La question du temps présent, en domaine de poésie, est : existe-t-il un poète qui ne parade pas ? Le décès annoncé de Marie-Claire Bancquart, le 19 février 2019, à l’âge de 86 ans, prouve que oui, Marie Claire, en effet, ne paradait nullement de son vivant ! J’ai eu la chance de la croiser plusieurs fois et de dialoguer longuement avec elle, il y a environ deux ans, attablés à une terrasse de café, Place du Châtelet, et de lire attentivement ses deux recueils parus sous le label Le Castor Astral (Terre énergumène en 2009 et Violente Vie en 2012) sans oublier, chez Gallimard, le n° 541 de la série Poésie/Gallimard qu’elle m’a adressé quelques jours avant sa disparition. Je note avec joie que M-C Bancquart aimait à souligner : « Plus les choses sont simples, plus elles sont mystérieuses ». Et du côté de l’Académie Mallarmé, ou à la Brasserie Lipp, à Paris, cette déclaration doit sembler être très étrangère à la mentalité des « vénérables » membres de ladite Académie qui vient d’accueillir récemment en son sein de nouveaux bavards impénitents, quelques copieurs peu inspirés de surréalistes décadents, comme ce paon de Christophe Dauphin dont le moins que l’on puisse écrire est que la modestie n’est pas sa qualité première !
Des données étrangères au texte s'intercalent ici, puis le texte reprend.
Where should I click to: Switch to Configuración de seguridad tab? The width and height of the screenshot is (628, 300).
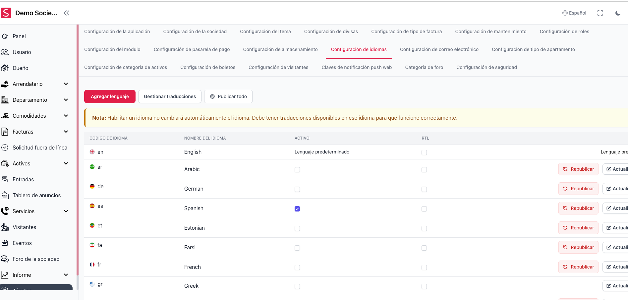486,67
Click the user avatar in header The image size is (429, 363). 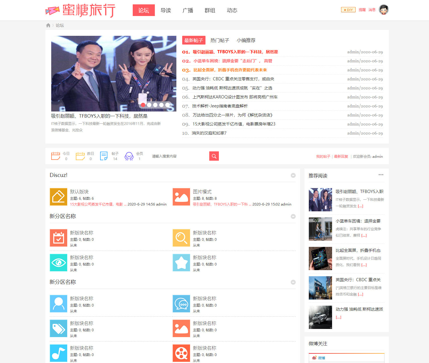click(x=384, y=10)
Je crois, réflexion faite, que toute forme de distinction poétique aujourd’hui est un leurre, un miroir aux alouettes, une décoration en chocolat. Quand on examine la liste des simples auteurs sélectionnés chaque année pour le Prix, on est sidéré de constater que les 30 membres de l’Académie, présidée par Clancier (non pas Feu Georges-Emmanuel mais son fils Sylvestre, expert en amuse-bouche savant pour apéritif éphémère) se comportent comme des spécialistes en enregistrement de faillite de la poésie contemporaine. Ils sélectionnent sans crainte des besogneux de mots creux comme Christian Poirier, Étienne Paulin, Fréderic Tison, et la liste pourrait être longue… Tout ce tapage pour fourmis, à vrai dire, n’a pas plus d’importance qu’une ondée sur le lac de la platitude érigée en valeur universelle.
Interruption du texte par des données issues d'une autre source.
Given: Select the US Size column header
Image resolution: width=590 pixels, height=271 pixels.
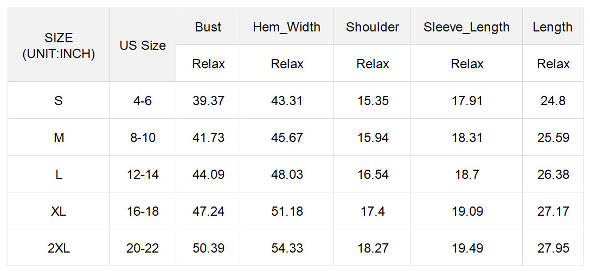Looking at the screenshot, I should tap(143, 46).
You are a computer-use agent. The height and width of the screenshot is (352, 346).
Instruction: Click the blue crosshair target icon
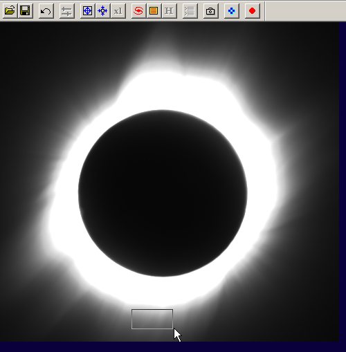tap(87, 10)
De toute façon, le temps et la mort partageront implacablement, comme toujours, le bon grain de l’ivraie… Et même l’argent distribué généreusement n’a pu donner un pouce de talent supplémentaire à la regrettée Andrée Chedid, même si elle décrocha pour son palmarès ce Prix Goncourt de la poésie bourgeoise qui en fit jadis une « femme de lettres » encensée sans retenue, et une « sponsore » tous azimuts.
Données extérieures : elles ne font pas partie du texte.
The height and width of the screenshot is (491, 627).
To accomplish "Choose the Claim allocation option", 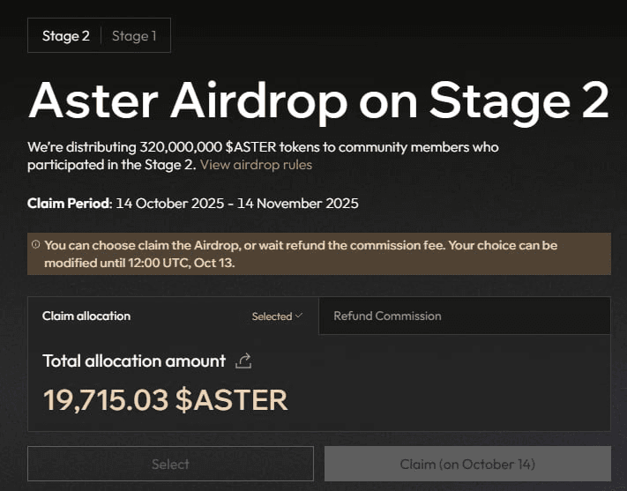I will coord(86,316).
La poésie, en 2019, demeure un microcosme jaloux de ses prérogatives clandestines et de ses subventions douteuses. Elle se cache mal sur les réseaux sociaux, certes, mais c’est sans doute sur ce support-là qu’elle demeure la plus originale, la plus impertinente. Sur la toile de l’inattendu, j’écrivais jadis que la poésie de la « génération Facebook » n’en finissait pas de chercher le sens à donner au monde actuel. D’un blog à l’autre, d’un site à l’autre, je ne renie pas un mot. Même la « poéthique » du Printemps des poètes nous réserve encore d’heureuses surprises. Poezibao de Florence Trocmé, semble souvent inspiré et érudit, parfois un peu universitaire, mais je salue tout ce qui découvre et fait découvrir. Sur Internet, la richesse polymorphe de l’actuelle création s’impose. On peut célébrer alors la revanche du talent rebelle sur l’orgueil des salons, la mondanité, le dandysme, voire l’imposture commerciale et marécageuse.